The first ground of law upon which this application is based, is that the Public Corporations (Regulation of Personnel Matters) Law, 61 of 1970, and in particular sections 2, 3 and 4 thereof, are unconstitutional, as being contrary to Articles 122-125 of the Constitution, in that in accordance with the said Articles the Public Service Commission is the only appropriate organ to effect appointments and promotions in the Cyprus .Broadcasting Corporation.

In view of the nature and seriousness of the unconstitutionality issue raised, the Attorney-General of the Republic was invited to take part and address the Court. Furthermore, on the suggestion of counsel for both sides, the case has been heard on the issue of unconstitutionality only and this interim decision is intended to resolve same.

It is common ground that the promotion in this case was effected by the respondent Corporation, as provided by Law 61/70. It is also agreed by all that this Law could be defended as constitutional only if it was justified by the law of necessity, that is to say for the preservation of a fundamental service in there State, as that intended to be rendered by the respondent Corporation under section 17 of the Cyprus .Broadcasting Corporation Law, Cap. 300A.

It is the contention of learned counsel for the applicant that it is not enough for the legislator to invoke the law of necessity. It is the Court that has to be satisfied as [*107] to the necessity and that the application of the doctrine of necessity has to be examined in relation to the circumstances of the particular case in issue and on the material before the Court. He went further and said that even if it was necessary to have a caretaking body, the sub judice promotion was not necessary to be made for, the functioning of the respondent organization and, therefore, even if there was necessity for other functions, there was no necessity for this particular case.
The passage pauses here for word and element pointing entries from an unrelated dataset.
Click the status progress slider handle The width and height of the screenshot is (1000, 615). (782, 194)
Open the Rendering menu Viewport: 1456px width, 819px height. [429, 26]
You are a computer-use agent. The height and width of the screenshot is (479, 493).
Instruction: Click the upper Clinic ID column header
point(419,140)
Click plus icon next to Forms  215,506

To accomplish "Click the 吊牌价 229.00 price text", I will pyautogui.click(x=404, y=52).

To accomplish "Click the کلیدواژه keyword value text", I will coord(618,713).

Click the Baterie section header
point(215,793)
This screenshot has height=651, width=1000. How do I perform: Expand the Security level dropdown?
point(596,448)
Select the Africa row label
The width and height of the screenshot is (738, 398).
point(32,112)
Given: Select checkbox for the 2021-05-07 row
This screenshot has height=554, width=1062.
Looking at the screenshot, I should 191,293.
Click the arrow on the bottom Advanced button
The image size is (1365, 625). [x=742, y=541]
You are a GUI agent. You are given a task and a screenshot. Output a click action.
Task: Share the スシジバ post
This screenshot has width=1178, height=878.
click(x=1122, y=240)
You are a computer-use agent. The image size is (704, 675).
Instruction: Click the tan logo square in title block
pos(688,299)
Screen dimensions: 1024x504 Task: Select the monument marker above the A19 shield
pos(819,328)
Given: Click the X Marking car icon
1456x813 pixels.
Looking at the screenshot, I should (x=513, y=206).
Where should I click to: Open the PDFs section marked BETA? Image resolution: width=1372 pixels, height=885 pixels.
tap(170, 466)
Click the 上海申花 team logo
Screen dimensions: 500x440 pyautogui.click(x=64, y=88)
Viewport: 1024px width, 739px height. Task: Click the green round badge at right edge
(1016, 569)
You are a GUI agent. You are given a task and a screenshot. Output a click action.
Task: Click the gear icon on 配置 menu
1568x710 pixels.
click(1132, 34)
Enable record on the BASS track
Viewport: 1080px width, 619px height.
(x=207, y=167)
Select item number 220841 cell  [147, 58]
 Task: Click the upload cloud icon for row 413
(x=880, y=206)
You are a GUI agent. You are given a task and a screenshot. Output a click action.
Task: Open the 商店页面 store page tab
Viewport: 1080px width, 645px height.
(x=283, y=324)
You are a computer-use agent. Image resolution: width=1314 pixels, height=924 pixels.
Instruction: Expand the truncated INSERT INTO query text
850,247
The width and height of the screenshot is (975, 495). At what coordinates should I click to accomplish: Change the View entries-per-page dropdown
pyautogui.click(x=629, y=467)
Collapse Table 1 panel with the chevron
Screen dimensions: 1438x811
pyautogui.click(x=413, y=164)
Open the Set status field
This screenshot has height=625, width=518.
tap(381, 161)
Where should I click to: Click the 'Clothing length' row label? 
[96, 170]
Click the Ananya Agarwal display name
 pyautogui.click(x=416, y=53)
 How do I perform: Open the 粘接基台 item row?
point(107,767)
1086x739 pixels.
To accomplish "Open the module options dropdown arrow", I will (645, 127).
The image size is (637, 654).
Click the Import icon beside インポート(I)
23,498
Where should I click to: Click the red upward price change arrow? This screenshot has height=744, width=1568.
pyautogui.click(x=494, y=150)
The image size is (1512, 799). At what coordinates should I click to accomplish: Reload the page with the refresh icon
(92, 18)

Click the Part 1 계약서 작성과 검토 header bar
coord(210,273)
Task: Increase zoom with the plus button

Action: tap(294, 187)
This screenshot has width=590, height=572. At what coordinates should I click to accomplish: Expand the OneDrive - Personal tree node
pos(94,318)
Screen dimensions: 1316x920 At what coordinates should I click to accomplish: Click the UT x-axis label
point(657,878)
Under Article 122 of the Constitution “Public service” includes service under the Cyprus Broadcasting Corporation, the Cyprus Inland Telecommunications Authority and the Electricity Authority of Cyprus. Consequently, under Article 125 of the Constitution the allocation of public offices between the two communities and all matters relating to the appointment, confirmation and placing on the permanent or pensionable establishment, promotion, transfer, retirement and exercise of disciplinary control either including dismissal or removal from office of public officers, were vested exclusively in that Public Service Commission. That these Authorities were divested of their right to deal on their own with matters relating to their employees, has been confirmed by a number of judicial pronouncements beginning with the case of Markoullides and The Republic, 3 R.S.C.C., page 30.

Up to 1963 all questions relating to the employees of such Authorities were exclusively dealt with by the Public Service Commission established under the Constitution. The happenings of ‘the events of December, 1963, are of such general knowledge that are capable and have been in fact judicially noticed by the Supreme Court in the case of the Attorney-General of the Republic v. Mustafa Ibrahim & Others, 1964 C.L.R. p. 195. I need not go into an extensive exposition of the state of affairs prevailing in the Republic since December 1963, suffice it to say for ‘the purposes of this case that since then the Turkish members of the Public Service Commission refrained from participating in its work together with the withdrawal of Turks from all the services and departments of the State.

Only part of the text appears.